In chapter one Owen, relying on the apostle Paul and Romans 7:21, refers to the remainders of indwelling sin in believers as a “law.” In chapter two he discusses at length what sin as a law means. He argues that in contrast to a law imposed from the outside, indwelling sin is a law from within and hence it has greater power to motivate, compel, and impel us into its service. It always abides in the soul; is always ready to apply itself with rewards and punishments; and always affects the mind with darkness, the affections with sensuality, the will with stubbornness.
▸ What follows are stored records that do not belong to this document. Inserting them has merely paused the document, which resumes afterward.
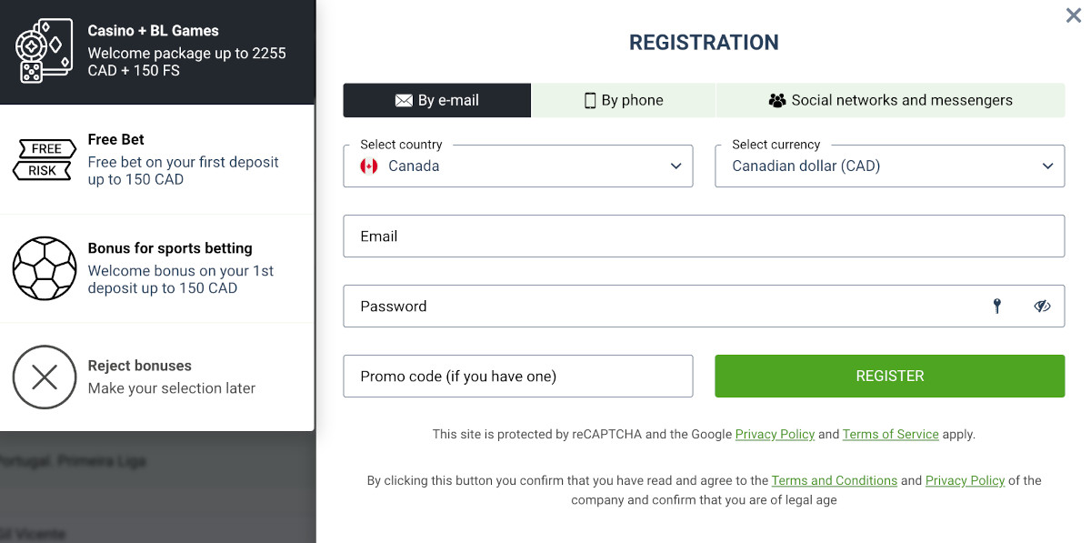Select the By e-mail tab

click(436, 101)
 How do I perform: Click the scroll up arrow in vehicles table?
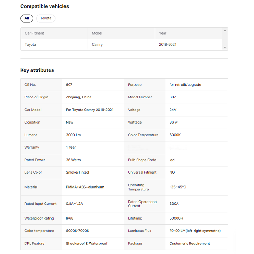(x=225, y=31)
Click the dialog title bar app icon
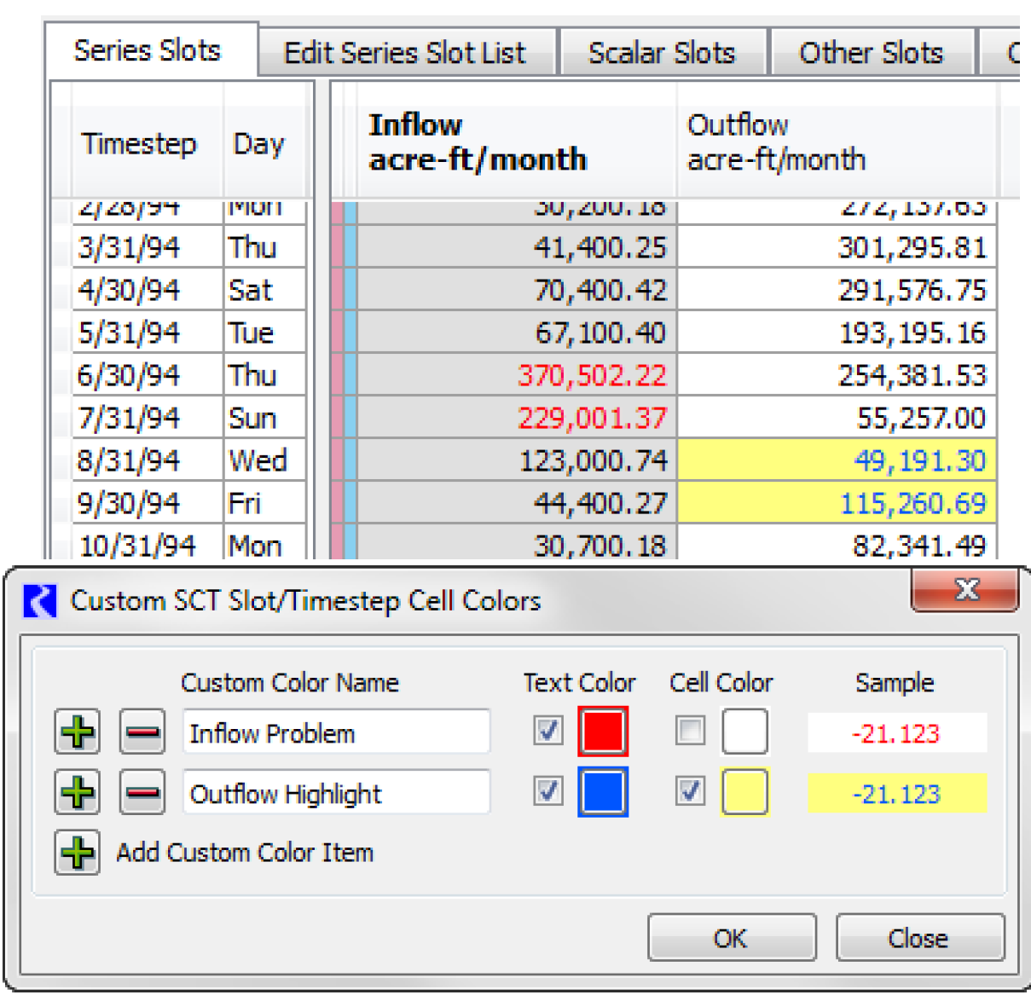The width and height of the screenshot is (1031, 995). [x=39, y=601]
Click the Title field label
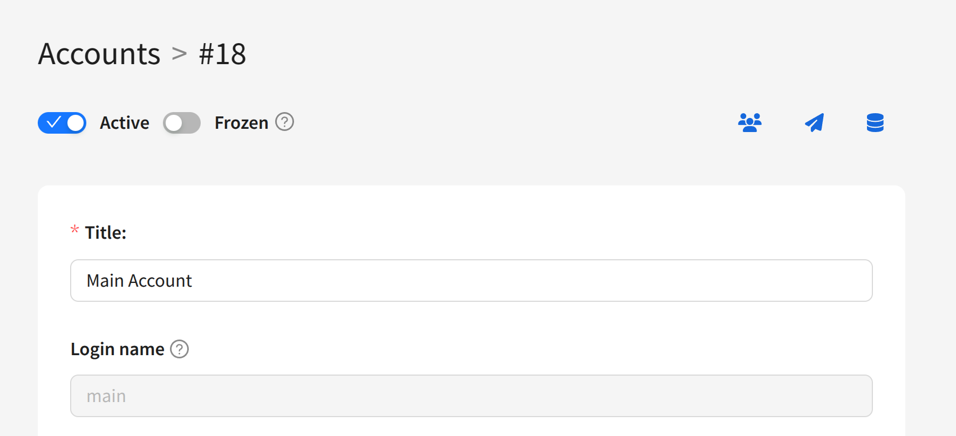 pos(106,233)
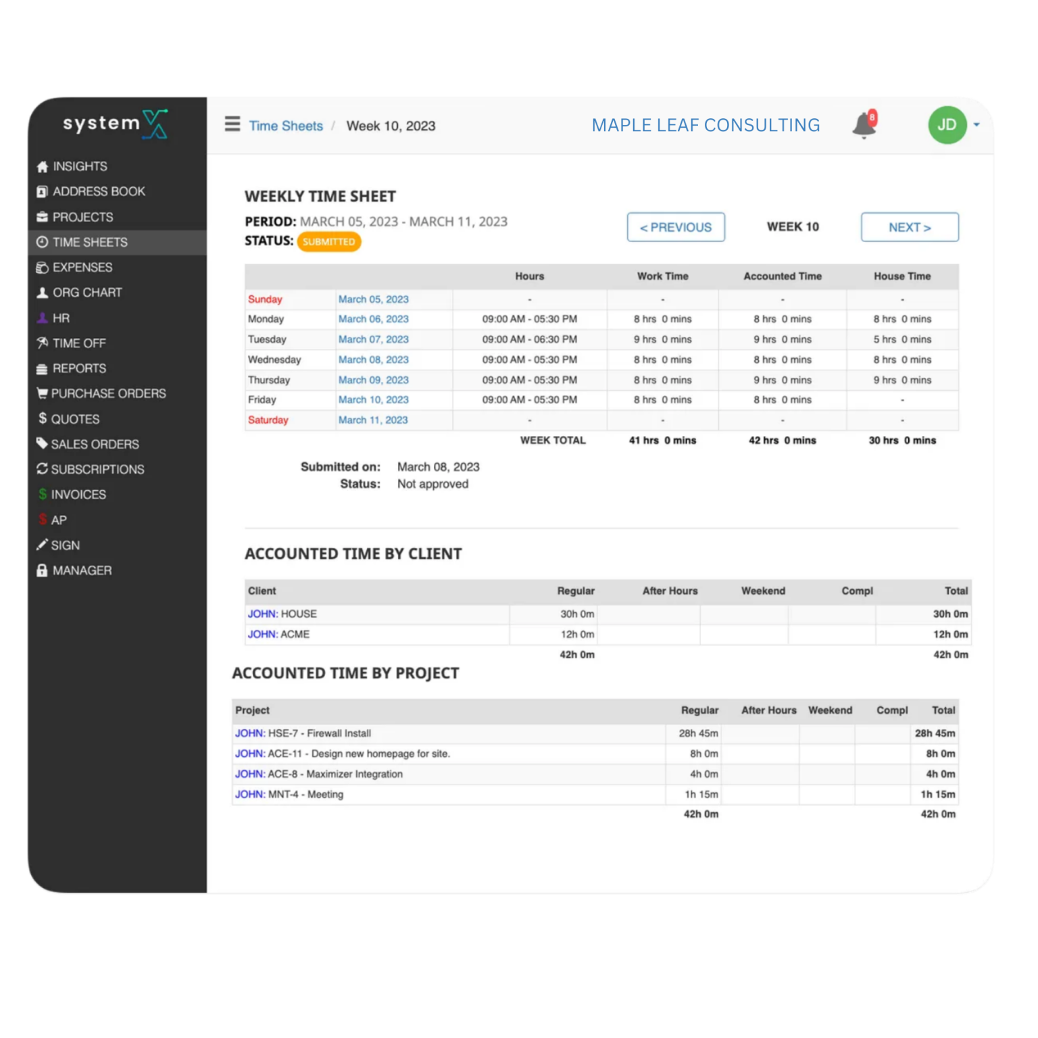Open the Time Sheets breadcrumb link
Image resolution: width=1038 pixels, height=1038 pixels.
point(285,126)
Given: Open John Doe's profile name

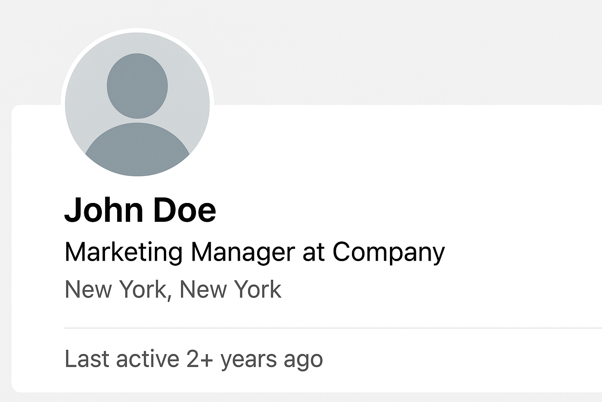Looking at the screenshot, I should pos(140,210).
As Paul says, “When I am would do good, sin is right there with me.” It is ever present.
In chapter three Owen will continue to discuss the power of indwelling sin, especially as it has reference to the seat of sin, namely, the heart. He will define the nature of the “heart” according to Scripture and then talk about its deceitfulness and how that adds to the power of indwelling sin.
In Scripture, the heart is the seat of indwelling sin as well as its subject. It is from the heart that indwelling sin springs in a person’s experience. Indeed, sin has invaded as an enemy and now possesses the very throne of God himself. So says the preacher:
Ecclesiastes 9:3 This is the unfortunate thing about everything that happens on earth: the same fate awaits everyone; The hearts of all people are full of evil, and there is madness in their hearts during their lives—then they die.
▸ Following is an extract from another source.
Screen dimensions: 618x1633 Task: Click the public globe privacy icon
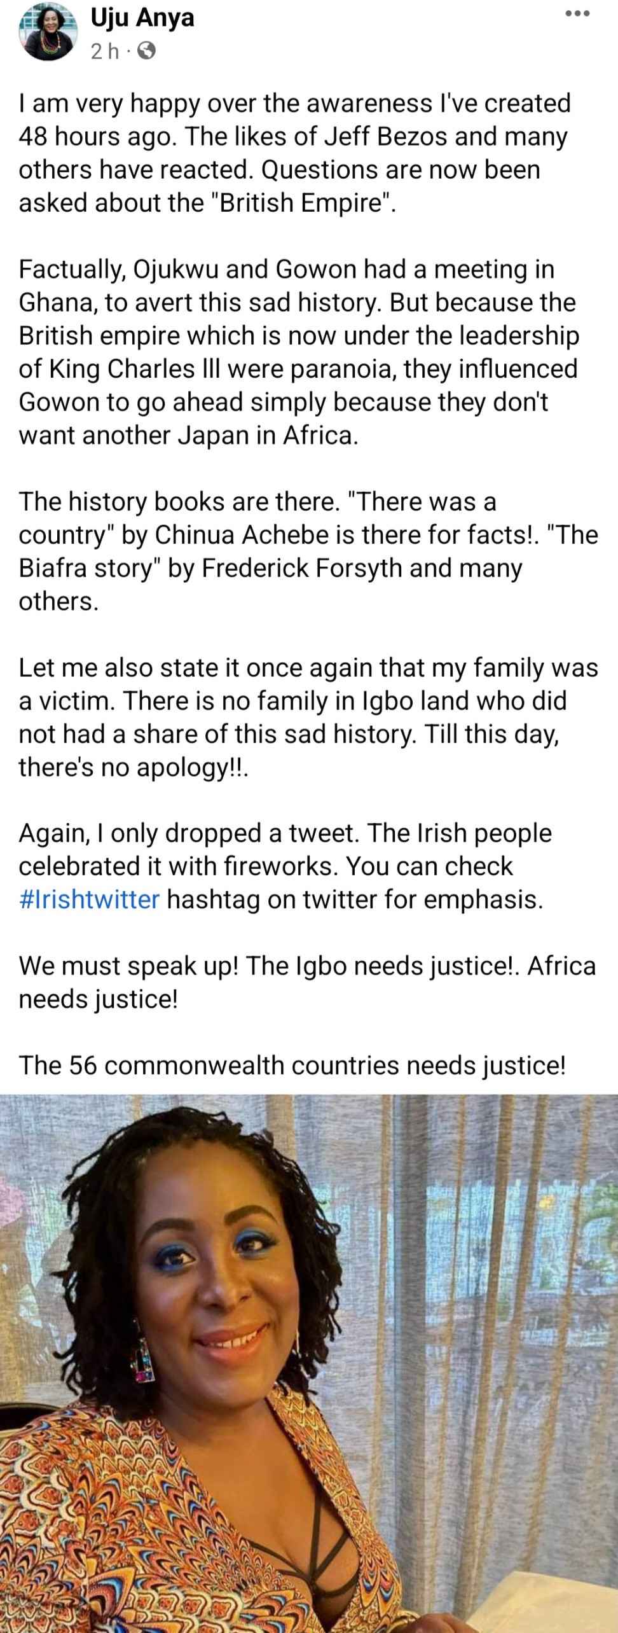tap(146, 52)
The writer of Ecclesiastes says that the hearts of all people are not just tainted by sin, but indeed, full of sin. He likens it to madness that goes on during the whole of their lives. A sad picture indeed. In his evaluation of the sinfulness of the human heart, Jesus says essentially the same thing:
Matthew 15:18 But the things that come out of the mouth come from the heart, and these things defile a person. 15:19 For out of the heart come evil ideas, murder, adultery, sexual immorality, theft, false testimony, slander. 15:20 These are the things that defile a person; it is not eating with unwashed hands that defiles a person.”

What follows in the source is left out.